### Your task:
Give the data again exactly, without its images.

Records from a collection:
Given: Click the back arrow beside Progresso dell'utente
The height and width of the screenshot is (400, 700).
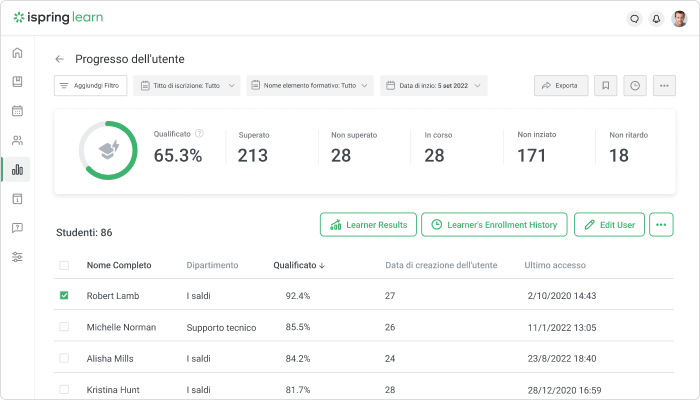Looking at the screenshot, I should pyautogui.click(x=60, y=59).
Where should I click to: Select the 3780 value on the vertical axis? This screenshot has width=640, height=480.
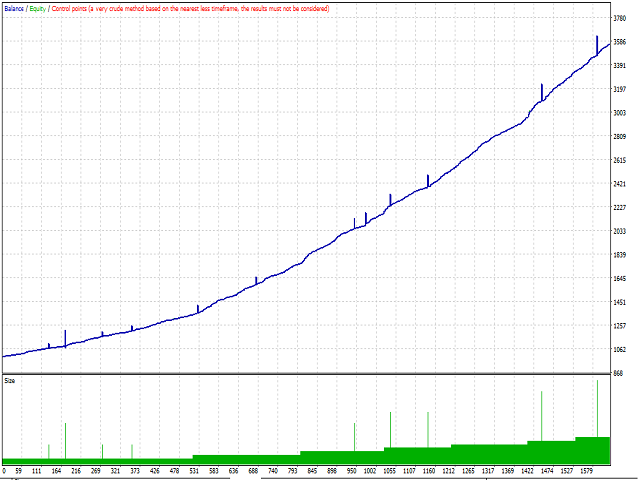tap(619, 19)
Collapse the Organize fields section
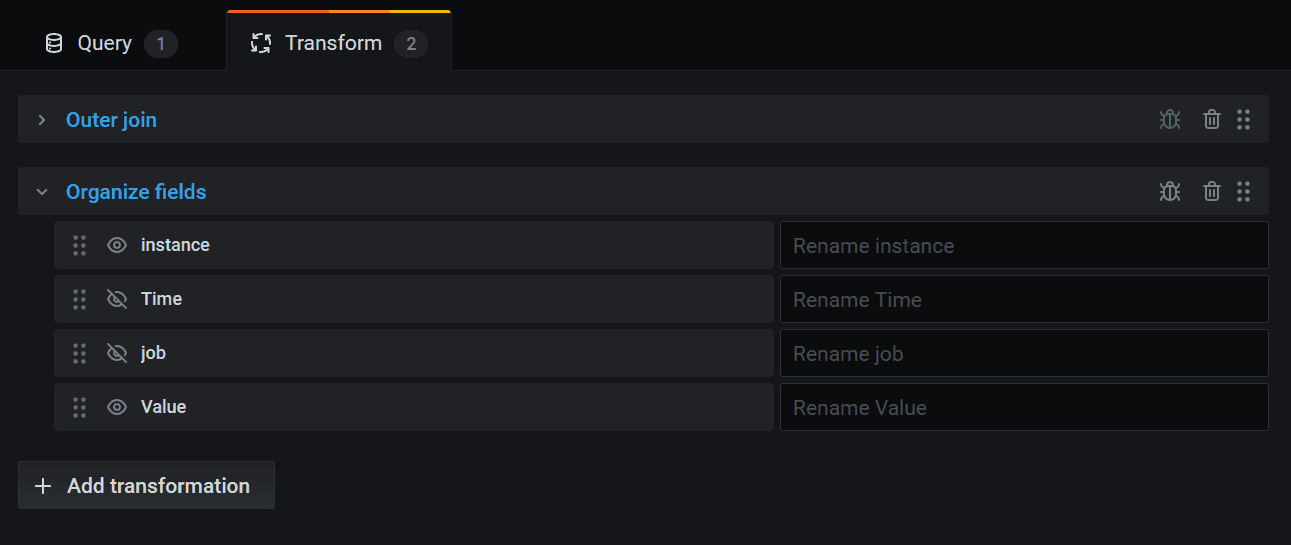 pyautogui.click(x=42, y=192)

### Answer below:
Given: Click the back arrow beside Progresso dell'utente
The height and width of the screenshot is (400, 700).
Looking at the screenshot, I should pyautogui.click(x=60, y=59).
Where should I click to: Select the 3780 value on the vertical axis? This screenshot has width=640, height=480.
tap(619, 19)
Collapse the Organize fields section
 pyautogui.click(x=42, y=192)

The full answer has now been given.